- Exercise aim -
Update the lines below by replacing "center point" with "midpoint", leaving everything else unchanged. Omit the pictures from your output.

- Input for this task -
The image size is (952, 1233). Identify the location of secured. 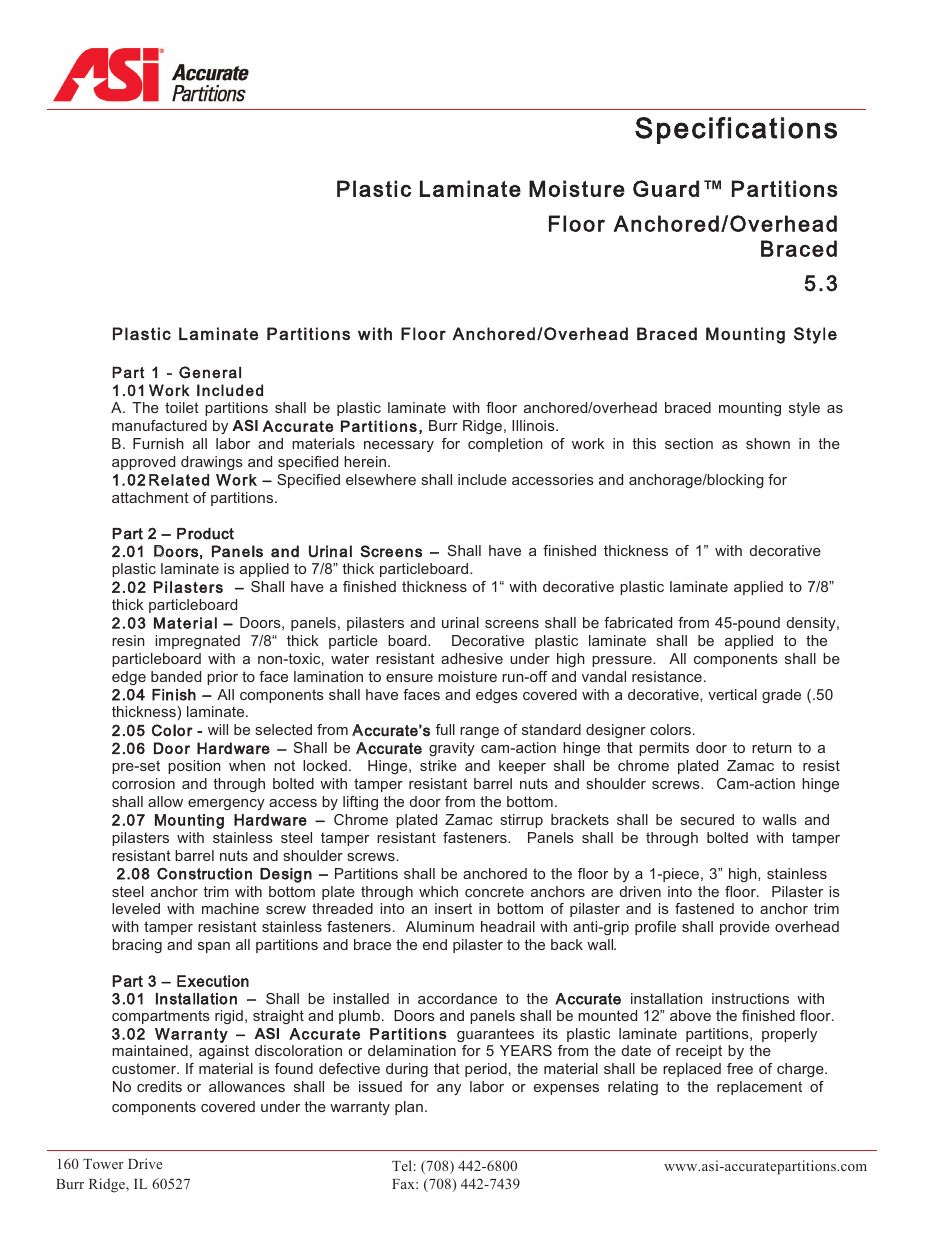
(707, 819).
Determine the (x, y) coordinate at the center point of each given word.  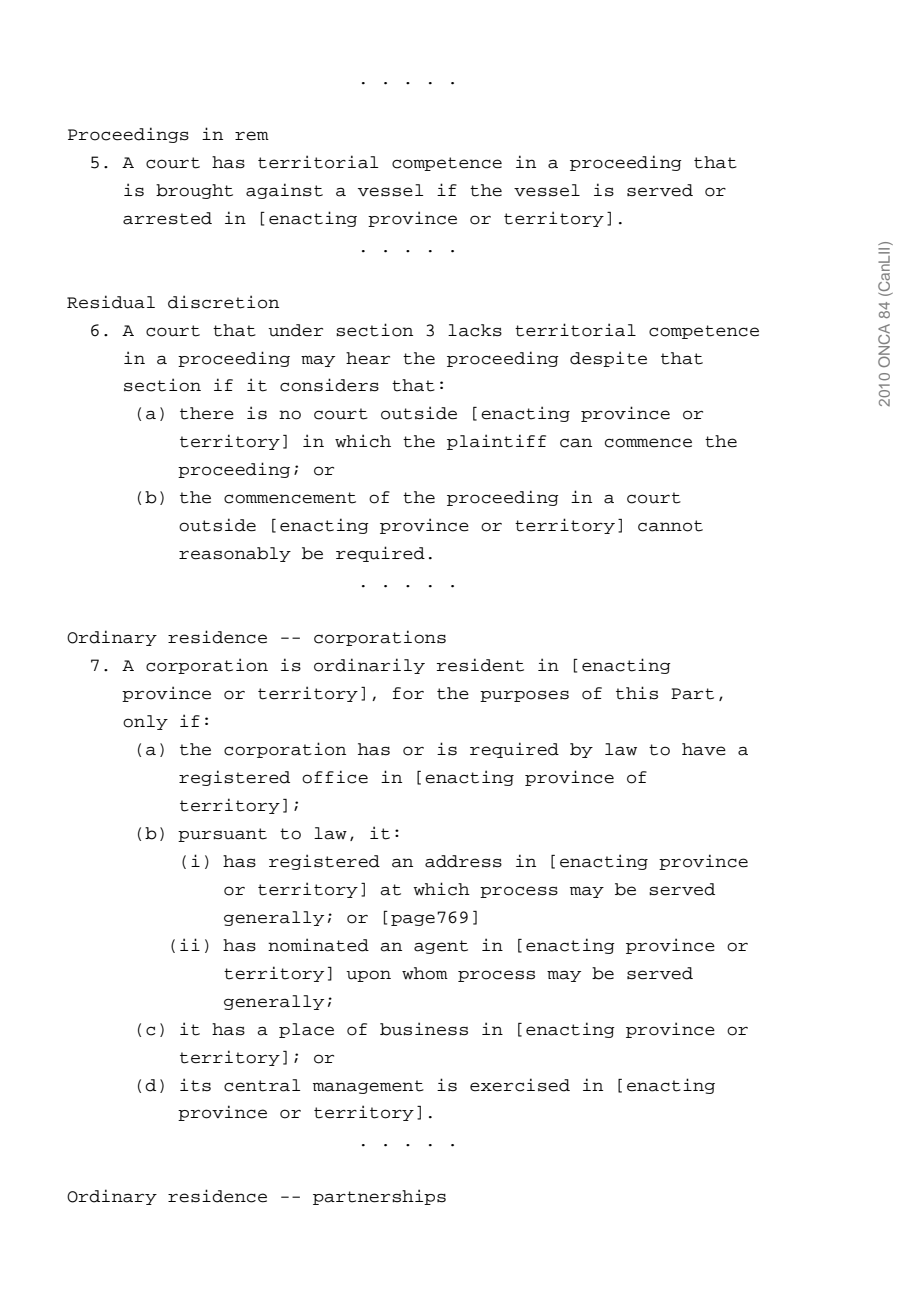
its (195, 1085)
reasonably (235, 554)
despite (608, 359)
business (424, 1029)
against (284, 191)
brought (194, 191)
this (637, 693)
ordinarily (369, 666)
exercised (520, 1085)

- Response for this exercise -
The image size is (952, 1233). Identify the location of secured. 
(707, 819).
Determine the (x, y) coordinate at the midpoint of each given word.  
its (195, 1085)
reasonably (235, 554)
despite (608, 359)
business (424, 1029)
against (284, 191)
brought (194, 191)
this (637, 693)
ordinarily (369, 666)
exercised (520, 1085)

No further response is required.